The Learned Pig

Art – Thinking – Nature – Writing

Arkhipelagos

There is a sense of relief, upon leaving this exhibition, of being palpably bound up with pavement, sky and, a few short paces away, the murky heave and rush of the Thames with its welcome damp rising. A skeleton hull of a boat, displayed on the banks of the Thames, ghosts the space from which you have emerged.

IC-98 are the Finnish duo, Visa Suonpää and Patrick Söderlund; the moniker an abbreviation of their original name, Iconoclast, from when they first started working together in 1998. Arkhipelagos is their second exhibition at Beaconsfield, following their UK debut in 2012, and comes just as the pair have been announced as their country’s representatives at the 2015 Venice Biennale. The exhibition is composed of two large-screen pencil-drawn animations: Arkhipelagos (Ebb), 2013, serves as a single screen epilogue to the three channel video installation Arkhipelagos (Navigating the Tides of Time), 2013. Each animation is screened in a separate room, dark and empty as the upturned hull of a ship.

 

IC-98 1

 

Room I:Arkhipelagos (Navigating the Tides of Time), 2013
[20 mins]

 

The fog of the blank screen clears. The screen gets darker or the contrast increases to reveal hills of rolling water beneath a shifting cloudscape. The first flagpole emerges and the tension begins to build. We are in a dip. Always below the crest of the wave and out of sight of what is ‘over there’. The waves should break over our heads, but they don’t. The waves never break. And we cannot break the surface of the screen to alter or affect their rolling. We have no power over our position. Held hostage by the screen’s supremacy. More masts appear and look as if they will collide but they only gather and bob. The sustained tension of only ever seeing flagpoles with no boats beneath, and the impenetrable solidity of water, is stifling: here is the impossibility of place. Here, we are nowhere. And the remnants of the boats are gathering.
 

The masts of the boats appear to be an assembly of netting and twigs, crossed by spades, weather vanes and a walking stick. Some have price tags or luggage labels flapping from them, but there is no jangling. Others have what looks like a washing line with clothes pegs or strands of fairy lights unlit, and a ladder. As the flagpole emerges with a climber sprouting leaflets up the mast I’m suddenly homesick for plants, for their humid greenery and oxygen wetness. No wet or wind on skin, hand, face here. The masts are patternless in their wandering, subject to the whims of water and wind. No land to see. It is silent and I am dry and thirsty, longing for a splash or a groan, but there is nothing but the rumble and rush of cars and trains from beyond the gallery to separate fact from fiction. The mist clears. The masts disappear. The screen darkens.
 

In the cyclical universe that IC-98 have made, the twilight of the Anthropocene period is imagined as at once an end and a beginning. Arkhipelagos heralds the end of human time.
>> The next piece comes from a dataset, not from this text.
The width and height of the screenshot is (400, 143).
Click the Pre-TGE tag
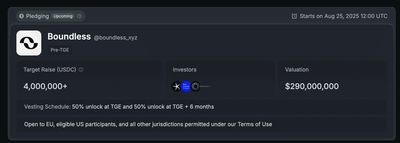[x=60, y=50]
The plant seems to have grown stronger. The light returns, submerging the stars: grey growing white. The bones of boats tantalise, wreck expectation, sealed off by waves that never break. And we remain half drowned with no sense of wet or water, held captive in the dryness of the exhibition space before the solid rolling of the screen, intangible and taunting: a mirage flickering in the arid dark.

Eventually, the mist rolls in to release us and we can fantasise we feel its wet white damp, the oblivion that silences and blinds us to all else. And so the sea dissolves into sky and we are soothed by the blankness of the screen, or the sun shining hopelessly bright in the mist.
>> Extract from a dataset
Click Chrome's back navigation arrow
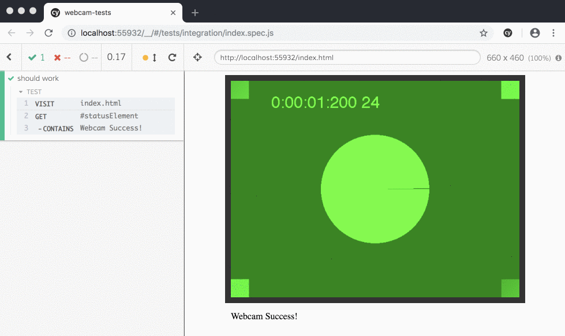The image size is (565, 336). pos(10,33)
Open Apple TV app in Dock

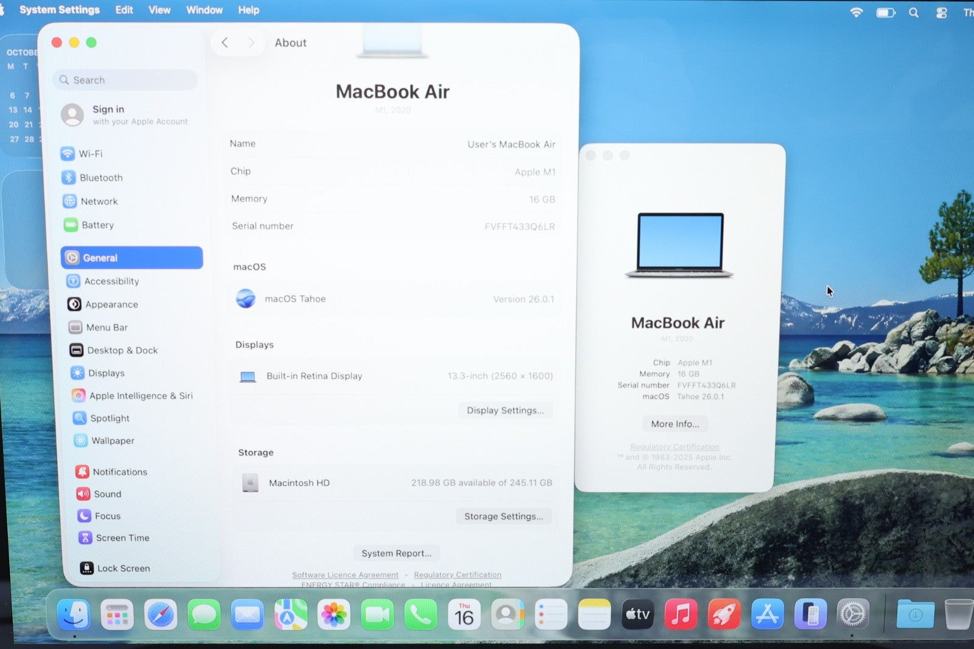click(x=637, y=615)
There is neither land nor water now. The atoms collide in the air around you. The silence is audible. And then the sails emerge. Your brief moment of respite is over. The darkness of water returns with all the mischief of unfulfilled arrival and absent sense.
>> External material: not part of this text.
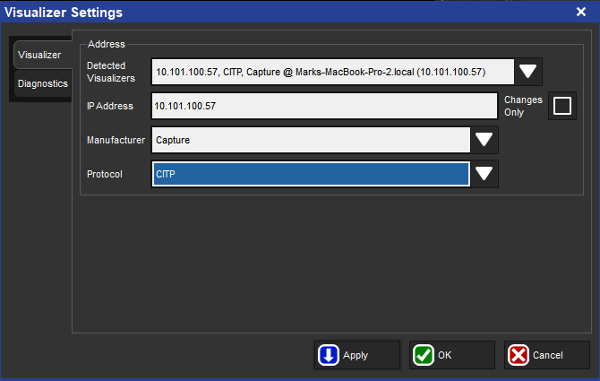Close the Visualizer Settings dialog with X
Image resolution: width=600 pixels, height=381 pixels.
[x=580, y=12]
I feel exhausted. I have no idea how long the piece is or how long I have been here for. There is a sense of loop, but from which point I am not sure. Yet I cannot relinquish the screen until I am sure it has no secrets left to give. In the cyclical universe that IC-98 have made here, the twilight of the Anthropocene period is imagined as representing at once an end and a beginning (there is something of Noah’s Ark about the plant). Arkhipelagos heralds the end of human time. I, we, the whole gallery, and this work with it, the trains and cars that rattle along outside, will not survive this vision: nature will prevail. We are all out of place, pre- or post-historic.

 

IC-98 2
 

Room II:Arkhipelagos (Ebb), 2013
[10 mins]

 
Where did we go that night so dark? And was the light failing or rising?

We are on the other side, now. And there are no boats. The masts are land-bound, earthed, planted. And yet they moved, or we moved round them. Are we on an island now? Were we on a boat? The sea has grown dark beyond this barren ground. We are wrecked, shipless, with the light falling into the black beyond where the ground falls away with no sail to save us. Where we were is far off and confused. And still the clouds move. And still the sea exceeds us. Here we are, on stony ground, no waves to rub between us.

The picture shudders as the trains pass.

It grows dark. It grows dark.

 
 

Arkhipelagos is at Beaconsfield Gallery until 7th June 2014.